With the family of BTK inhibitors, we've been carefully monitoring for several potential safety signals, including hypertension and atrial fibrillation. We're not seeing much beyond baseline characteristics in this population. It appears as if we're not getting a new cardiovascular risk signal with further follow-up. In fact, the safety signals remain consistent with those we initially reported in the early reports from this dataset.
The only surprise in the data is that we are starting to see survival benefit for the combination of acalabrutinib/obinutuzumab over obinutuzumab/chlorambucil. It wasn't long ago that you never saw survival benefits in CLL studies. Now they seem to be relatively commonplace, and it is gratifying to see with longer-term follow-up that we're not only improving PFS, but OS as well.
Since this study evaluated acalabrutinib with or without obinutuzumab, it does give insights into where we might want to use the obinutuzumab. When you add obinutuzumab to the regimen, you do get some additional toxicity, particularly in the form of infusional toxicity, which you're not going to have if patients are not getting infusions. But there's also greater neutropenia and perhaps some higher rates of infectious complications [with the addition of obinutuzumab].
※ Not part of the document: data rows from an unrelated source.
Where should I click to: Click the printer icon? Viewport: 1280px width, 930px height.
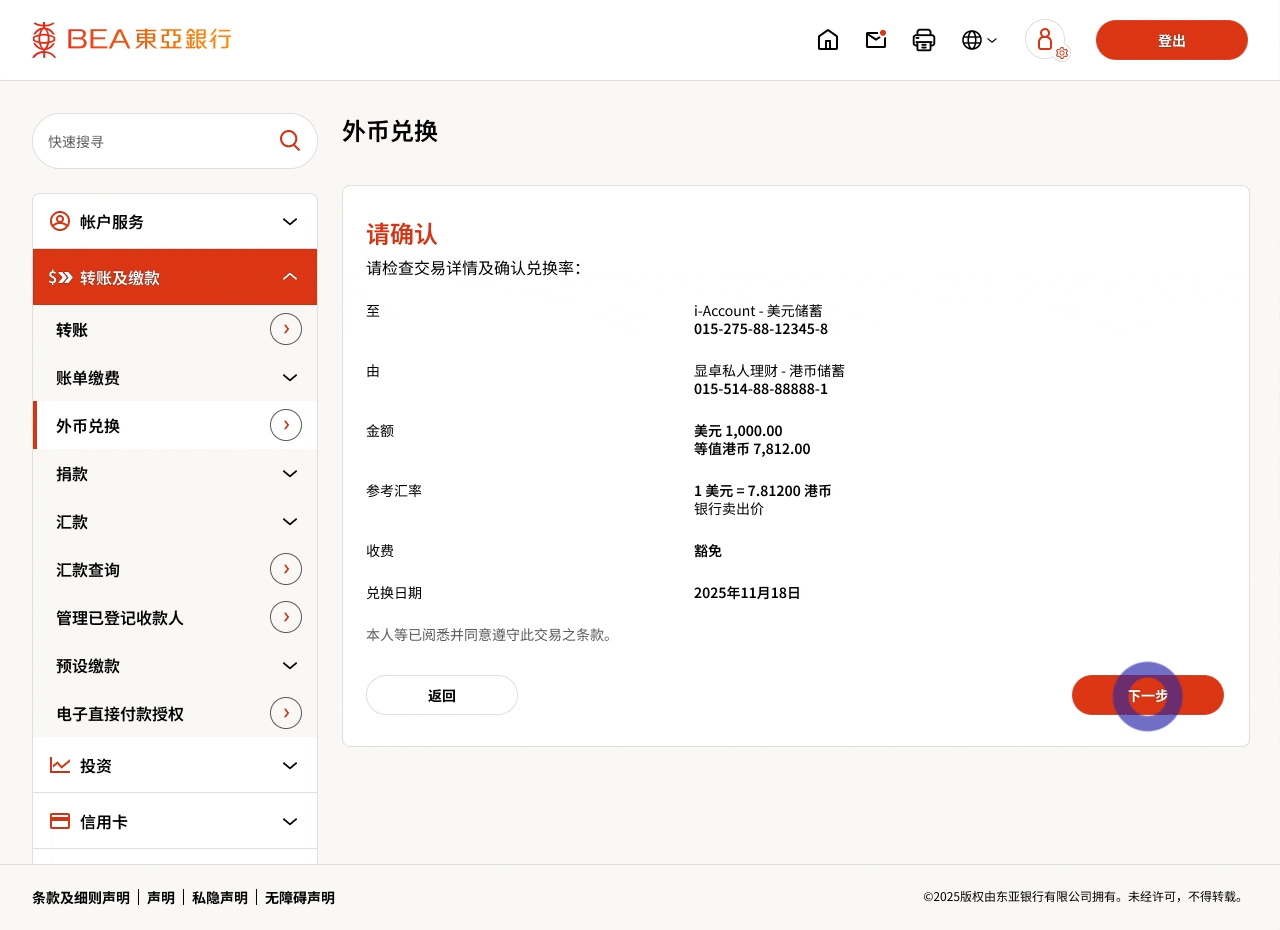click(x=924, y=40)
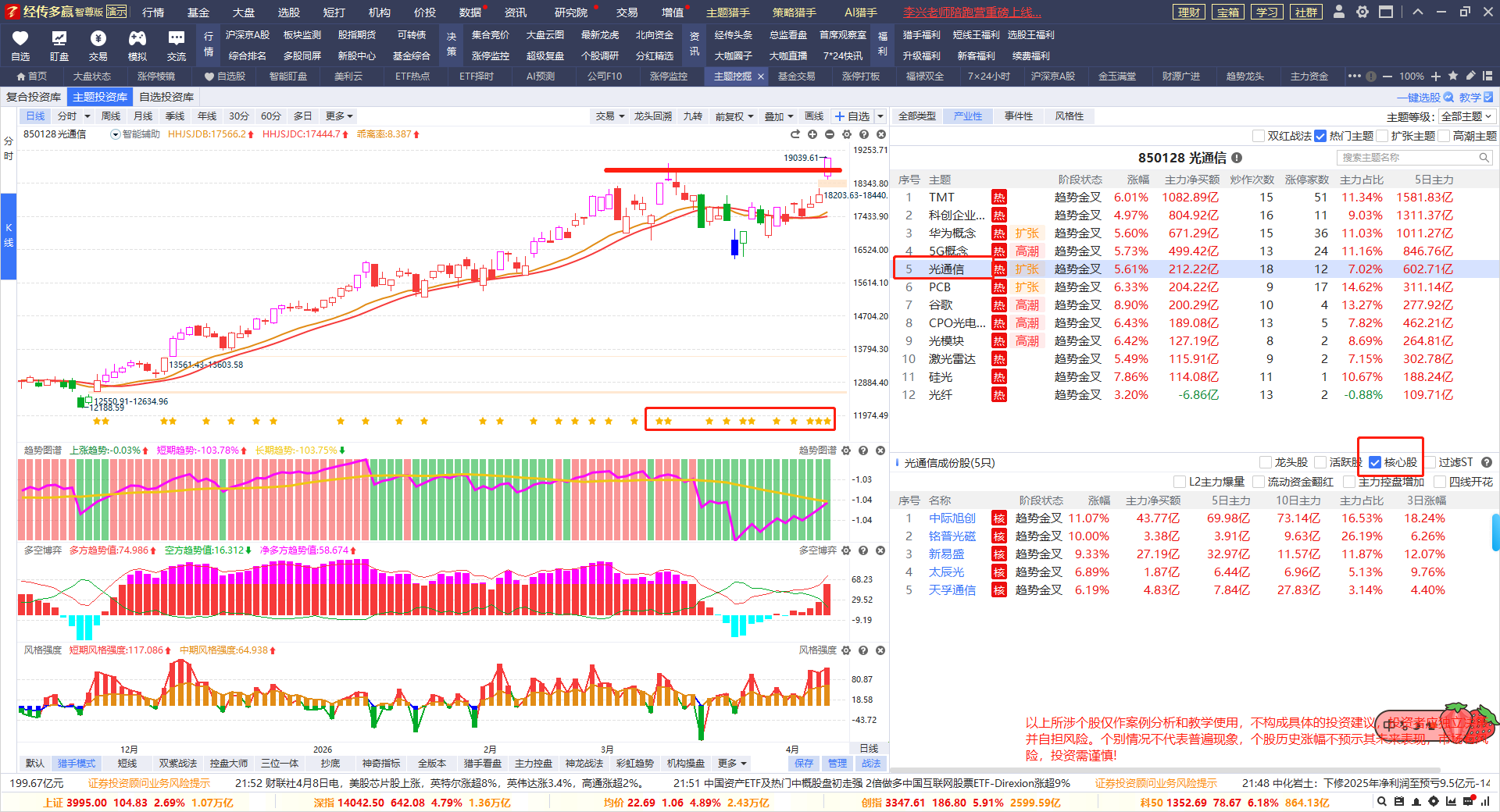Click the 搜索主题名称 search field
The image size is (1500, 812).
[1407, 158]
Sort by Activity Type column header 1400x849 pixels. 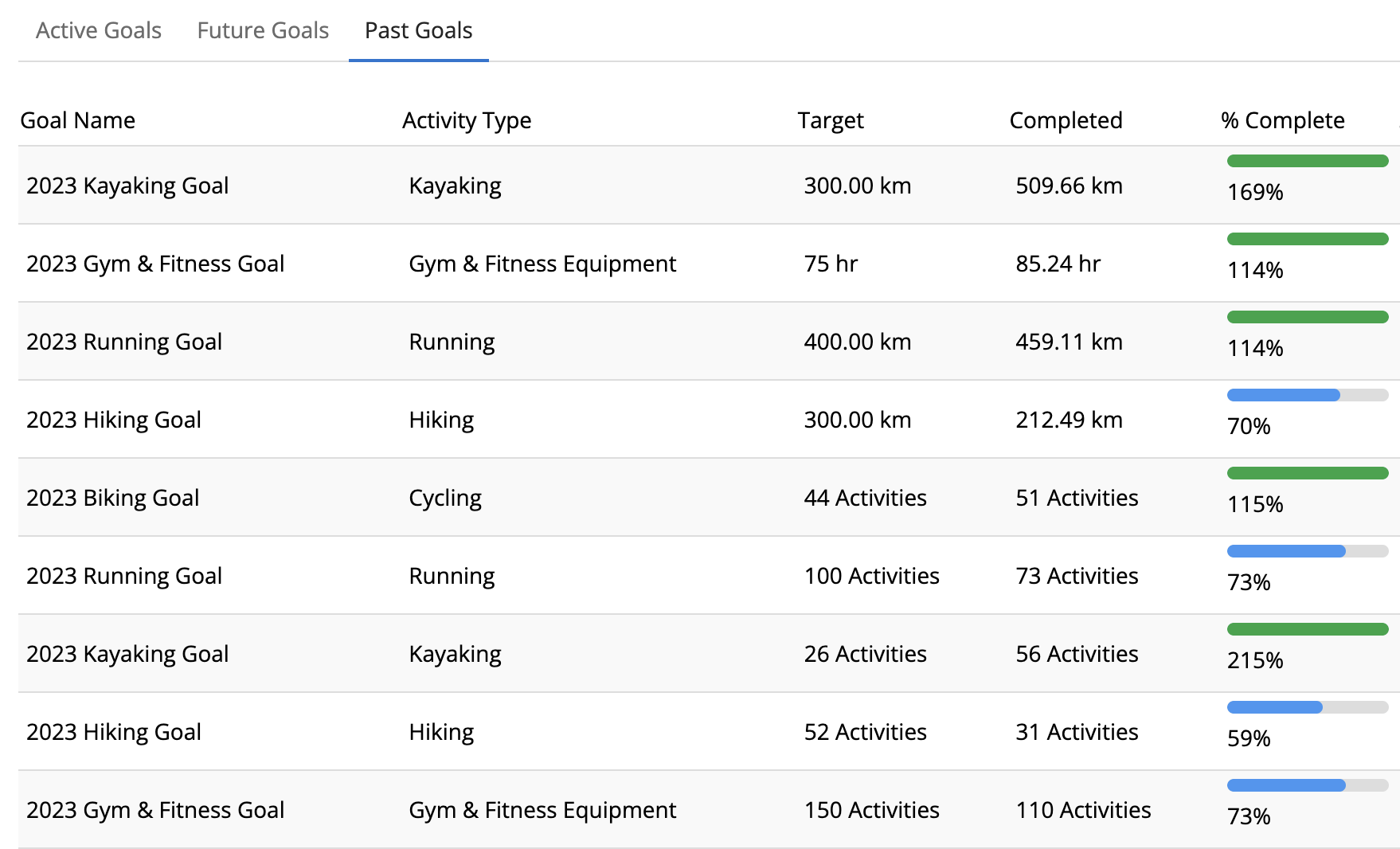467,120
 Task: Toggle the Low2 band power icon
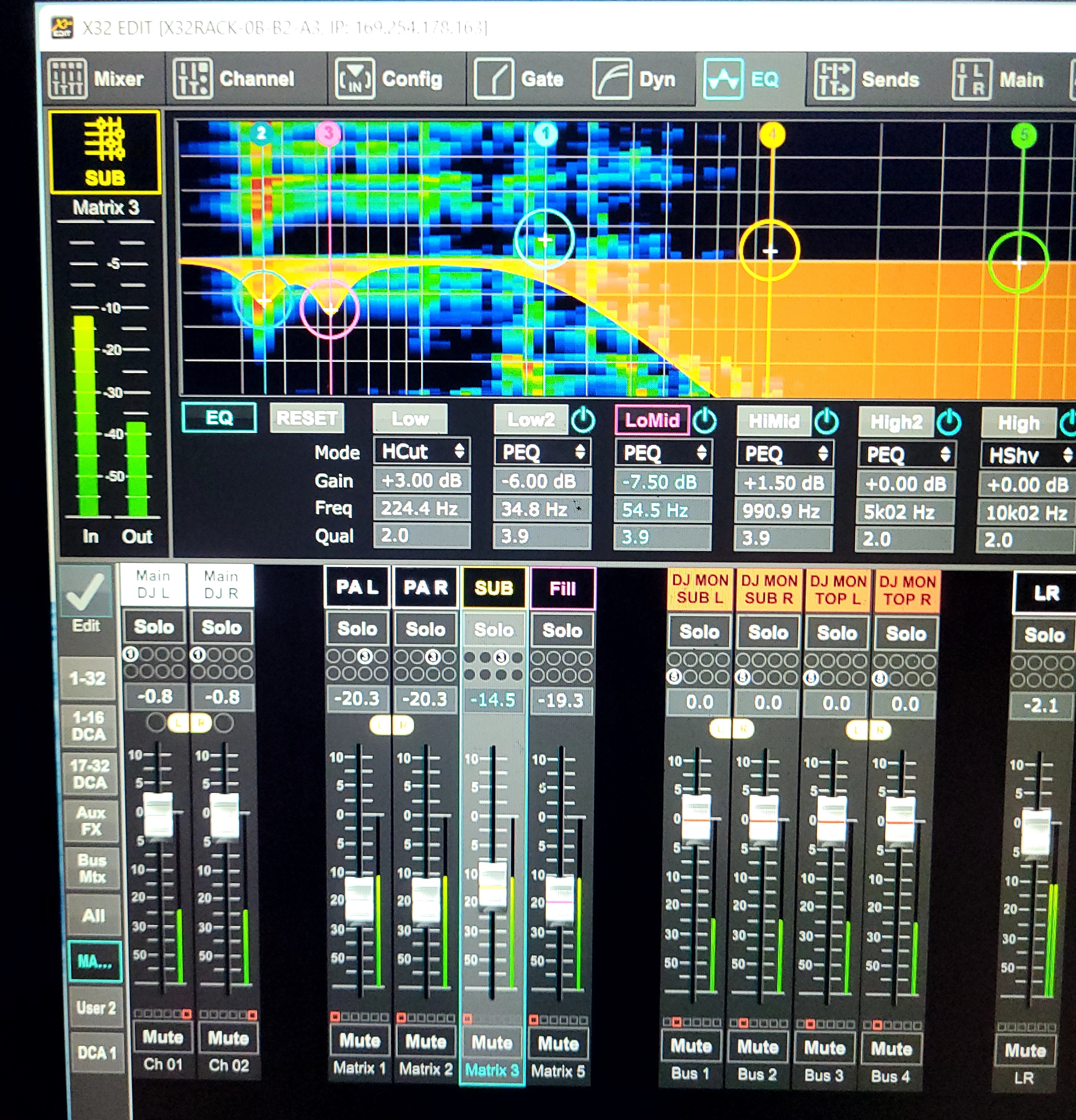[583, 421]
However, we also see a PFS benefit with the addition of obinutuzumab over acalabrutinib alone. I ask myself this question: if I’m going to treat a patient with a BTK-containing regimen, are they sufficiently fit and able to do infusions? I don't necessarily give obinutuzumab to every patient, but those who seem like they are fit enough to add it, that's generally where I do so.
Amongst BTK inhibitors that are out there, there's first-generation of ibrutinib [Imbruvica] and 2 second generation BTK inhibitors, acalabrutinib and zanubrutinib [Brukinsa]. There will probably be more in the future, but from a safety and tolerability perspective, we've seen head-to-head comparative data of the second-generation BTK inhibitors vs the first-generation BTK inhibitor. There are some tolerability advantages for the second-generation BTK inhibitors.
This is a very well-tolerated regimen, and as we're evaluating whether our patients are suitable for a BTK-based strategy, [acalabrutinib] has become my BTK agent of choice. I know that's true for many of my colleagues, as well.